Your objective
Word for word, restate all of the data shown below.

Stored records

::::::::::

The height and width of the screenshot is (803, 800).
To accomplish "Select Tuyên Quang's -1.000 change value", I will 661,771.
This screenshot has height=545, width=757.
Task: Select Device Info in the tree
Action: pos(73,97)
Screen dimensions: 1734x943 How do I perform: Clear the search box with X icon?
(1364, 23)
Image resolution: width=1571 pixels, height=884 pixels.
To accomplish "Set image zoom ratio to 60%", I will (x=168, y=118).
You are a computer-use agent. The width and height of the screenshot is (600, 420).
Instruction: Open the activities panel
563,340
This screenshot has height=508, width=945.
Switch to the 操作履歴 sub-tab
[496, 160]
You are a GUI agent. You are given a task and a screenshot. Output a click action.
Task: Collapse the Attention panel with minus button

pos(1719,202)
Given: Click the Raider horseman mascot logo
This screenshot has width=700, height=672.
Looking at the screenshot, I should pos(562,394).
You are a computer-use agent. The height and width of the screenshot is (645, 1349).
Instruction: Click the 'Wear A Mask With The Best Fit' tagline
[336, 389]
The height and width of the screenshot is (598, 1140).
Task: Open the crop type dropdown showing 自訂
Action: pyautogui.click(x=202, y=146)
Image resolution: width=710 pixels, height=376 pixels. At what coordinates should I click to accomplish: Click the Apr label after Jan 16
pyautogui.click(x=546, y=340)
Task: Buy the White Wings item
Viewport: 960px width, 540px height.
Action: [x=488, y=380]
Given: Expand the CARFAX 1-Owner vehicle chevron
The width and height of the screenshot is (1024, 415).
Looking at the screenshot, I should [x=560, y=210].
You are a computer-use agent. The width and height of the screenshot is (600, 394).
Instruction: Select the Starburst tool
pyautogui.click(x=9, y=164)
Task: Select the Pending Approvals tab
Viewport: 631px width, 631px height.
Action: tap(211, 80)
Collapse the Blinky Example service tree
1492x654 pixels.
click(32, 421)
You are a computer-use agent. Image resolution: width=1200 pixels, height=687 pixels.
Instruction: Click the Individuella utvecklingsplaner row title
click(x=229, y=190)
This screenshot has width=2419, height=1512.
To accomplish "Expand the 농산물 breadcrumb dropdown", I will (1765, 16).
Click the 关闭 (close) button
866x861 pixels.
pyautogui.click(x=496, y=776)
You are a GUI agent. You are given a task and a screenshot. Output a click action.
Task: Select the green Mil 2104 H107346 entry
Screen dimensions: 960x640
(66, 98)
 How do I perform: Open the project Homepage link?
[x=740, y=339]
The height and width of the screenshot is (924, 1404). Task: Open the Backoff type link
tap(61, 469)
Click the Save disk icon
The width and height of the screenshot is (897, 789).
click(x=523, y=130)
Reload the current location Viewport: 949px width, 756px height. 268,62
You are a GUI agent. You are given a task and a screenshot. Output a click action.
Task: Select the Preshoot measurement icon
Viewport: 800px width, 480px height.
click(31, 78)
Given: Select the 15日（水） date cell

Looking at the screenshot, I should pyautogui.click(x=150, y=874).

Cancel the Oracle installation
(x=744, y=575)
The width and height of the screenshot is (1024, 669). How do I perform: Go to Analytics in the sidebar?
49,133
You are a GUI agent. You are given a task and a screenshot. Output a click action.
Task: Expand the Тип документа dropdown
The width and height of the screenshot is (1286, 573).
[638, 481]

::::::::::

Solution to this exercise
The height and width of the screenshot is (803, 800).
To accomplish "Select Tuyên Quang's -1.000 change value", I will 661,771.
This screenshot has height=545, width=757.
Task: Select Device Info in the tree
Action: pos(73,97)
Screen dimensions: 1734x943 How do I perform: Clear the search box with X icon?
(1364, 23)
Image resolution: width=1571 pixels, height=884 pixels.
To accomplish "Set image zoom ratio to 60%", I will (x=168, y=118).
You are a computer-use agent. The width and height of the screenshot is (600, 420).
Instruction: Open the activities panel
563,340
This screenshot has height=508, width=945.
Switch to the 操作履歴 sub-tab
[496, 160]
You are a GUI agent. You are given a task and a screenshot. Output a click action.
Task: Collapse the Attention panel with minus button

pos(1719,202)
Given: Click the Raider horseman mascot logo
This screenshot has width=700, height=672.
Looking at the screenshot, I should pos(562,394).
You are a computer-use agent. The height and width of the screenshot is (645, 1349).
Instruction: Click the 'Wear A Mask With The Best Fit' tagline
[336, 389]
The height and width of the screenshot is (598, 1140).
Task: Open the crop type dropdown showing 自訂
Action: pyautogui.click(x=202, y=146)
Image resolution: width=710 pixels, height=376 pixels. At what coordinates should I click to accomplish: Click the Apr label after Jan 16
pyautogui.click(x=546, y=340)
Task: Buy the White Wings item
Viewport: 960px width, 540px height.
Action: [x=488, y=380]
Given: Expand the CARFAX 1-Owner vehicle chevron
The width and height of the screenshot is (1024, 415).
Looking at the screenshot, I should [x=560, y=210].
You are a computer-use agent. The width and height of the screenshot is (600, 394).
Instruction: Select the Starburst tool
pyautogui.click(x=9, y=164)
Task: Select the Pending Approvals tab
Viewport: 631px width, 631px height.
Action: tap(211, 80)
Collapse the Blinky Example service tree
1492x654 pixels.
click(32, 421)
You are a computer-use agent. Image resolution: width=1200 pixels, height=687 pixels.
Instruction: Click the Individuella utvecklingsplaner row title
click(x=229, y=190)
This screenshot has width=2419, height=1512.
To accomplish "Expand the 농산물 breadcrumb dropdown", I will (1765, 16).
Click the 关闭 (close) button
866x861 pixels.
pyautogui.click(x=496, y=776)
You are a GUI agent. You are given a task and a screenshot. Output a click action.
Task: Select the green Mil 2104 H107346 entry
Screen dimensions: 960x640
(66, 98)
 How do I perform: Open the project Homepage link?
[x=740, y=339]
The height and width of the screenshot is (924, 1404). Task: Open the Backoff type link
tap(61, 469)
Click the Save disk icon
The width and height of the screenshot is (897, 789).
click(x=523, y=130)
Reload the current location Viewport: 949px width, 756px height. 268,62
You are a GUI agent. You are given a task and a screenshot. Output a click action.
Task: Select the Preshoot measurement icon
Viewport: 800px width, 480px height.
click(31, 78)
Given: Select the 15日（水） date cell

Looking at the screenshot, I should pyautogui.click(x=150, y=874).

Cancel the Oracle installation
(x=744, y=575)
The width and height of the screenshot is (1024, 669). How do I perform: Go to Analytics in the sidebar?
49,133
You are a GUI agent. You are given a task and a screenshot. Output a click action.
Task: Expand the Тип документа dropdown
The width and height of the screenshot is (1286, 573).
[638, 481]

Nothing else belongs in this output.